In a candid statement, Verstappen criticized the Las Vegas Grand Prix, stating, “99 percent show and 1 percent sport,” a sentiment expressed after the grand opening ceremony where he felt like a ‘clown.’ Voicing his concerns about the overall direction of the event, Verstappen urged for a greater focus on the essence of the sport.

“I think if you would actually put more time into the actual sport and what we are actually trying to achieve here,” Verstappen remarked during a press interaction. “As a little kid, we [drivers] grew up to be a world champion. If the sport would put more focus onto these kinds of things and also what a team is doing, what they are achieving, and what they are working for, then these kinds of things are way more important to look at than having all these random shows all over the place.”

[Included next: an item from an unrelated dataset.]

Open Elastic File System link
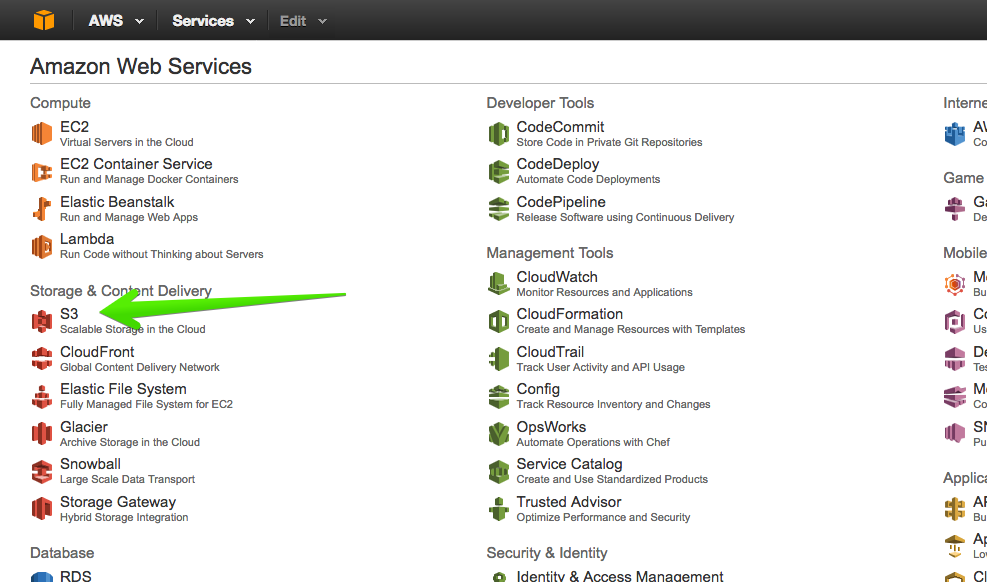Image resolution: width=987 pixels, height=582 pixels. 123,389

Verstappen’s criticism extended beyond the event itself, as he took a swipe at some Formula 1 fans and the Las Vegas track following the qualifying session on Friday. Expressing frustration, he emphasized the importance of helping fans understand the intricacies of the sport rather than turning it into a party atmosphere.

“I understand that fans maybe need something to do as well around a track, but I think it’s more important that you make them understand what we do as a sport,” Verstappen remarked. “Most of them just come to have a party, drink, see a DJ play, or a performance act – I mean I can do that all over the world; I can go to Ibiza and get completely s***faced, you know?”

The weekend faced an embarrassing setback when the first practice session for the Las Vegas Grand Prix was canceled. The cancellation occurred after Esteban Ocon of Alpine collided with a drain cover, rendering the track unsafe for further driving. Formula 1 officials were quick to address the situation, with an FIA spokesperson stating, “Following inspection, it was the concrete frame around a manhole cover that has failed. We now need to check all of the other manhole covers, which will take some time.”

The spokesperson continued, “We will be discussing with the local circuit engineering team about the length of time it will take to resolve and will update with any resultant changes to the schedule.” As Formula 1 navigates challenges in its return to Las Vegas, Verstappen’s outspoken critique adds another layer to the ongoing conversation about the balance between spectacle and the true spirit of the sport.